Stored data:
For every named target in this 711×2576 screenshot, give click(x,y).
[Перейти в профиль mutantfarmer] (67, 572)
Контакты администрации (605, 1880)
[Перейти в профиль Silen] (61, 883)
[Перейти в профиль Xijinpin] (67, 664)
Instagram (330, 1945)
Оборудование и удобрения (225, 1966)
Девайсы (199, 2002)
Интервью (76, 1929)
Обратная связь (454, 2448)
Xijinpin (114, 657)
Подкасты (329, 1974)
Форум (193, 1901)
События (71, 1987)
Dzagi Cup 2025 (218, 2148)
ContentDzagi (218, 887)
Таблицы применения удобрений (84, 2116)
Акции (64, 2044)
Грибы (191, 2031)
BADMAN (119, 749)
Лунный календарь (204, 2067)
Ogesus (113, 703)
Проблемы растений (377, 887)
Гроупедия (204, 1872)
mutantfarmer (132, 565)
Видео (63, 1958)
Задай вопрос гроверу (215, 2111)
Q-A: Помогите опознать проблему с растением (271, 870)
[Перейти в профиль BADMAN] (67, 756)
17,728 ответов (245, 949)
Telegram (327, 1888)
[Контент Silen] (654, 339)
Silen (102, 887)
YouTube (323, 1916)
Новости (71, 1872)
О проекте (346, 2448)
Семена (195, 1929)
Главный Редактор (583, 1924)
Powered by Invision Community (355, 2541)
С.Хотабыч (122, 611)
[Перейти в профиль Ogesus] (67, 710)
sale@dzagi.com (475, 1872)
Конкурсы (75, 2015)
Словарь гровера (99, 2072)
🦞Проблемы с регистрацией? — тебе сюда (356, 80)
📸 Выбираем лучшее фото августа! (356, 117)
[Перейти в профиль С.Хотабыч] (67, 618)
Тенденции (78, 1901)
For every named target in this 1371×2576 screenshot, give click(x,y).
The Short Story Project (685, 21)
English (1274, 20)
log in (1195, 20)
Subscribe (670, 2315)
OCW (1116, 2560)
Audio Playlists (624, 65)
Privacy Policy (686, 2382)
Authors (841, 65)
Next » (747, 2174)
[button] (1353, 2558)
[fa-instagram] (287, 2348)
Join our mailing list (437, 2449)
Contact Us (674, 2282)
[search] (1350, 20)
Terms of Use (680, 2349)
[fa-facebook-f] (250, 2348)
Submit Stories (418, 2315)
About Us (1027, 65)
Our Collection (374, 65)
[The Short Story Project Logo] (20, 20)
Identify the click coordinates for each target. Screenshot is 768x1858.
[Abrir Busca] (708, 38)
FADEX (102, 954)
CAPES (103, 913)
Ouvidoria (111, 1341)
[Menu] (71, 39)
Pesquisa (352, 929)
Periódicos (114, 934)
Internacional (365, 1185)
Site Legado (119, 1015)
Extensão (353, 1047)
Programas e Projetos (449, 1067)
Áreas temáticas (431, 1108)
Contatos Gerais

> [EXERCISE BRIEF]
Copy out the lines above with "this" in them.

> [RESPONSE BELOW]
For every named target in this 711×2576 screenshot, give click(x,y).
For every named target in this 1371×2576 screenshot, give click(x,y).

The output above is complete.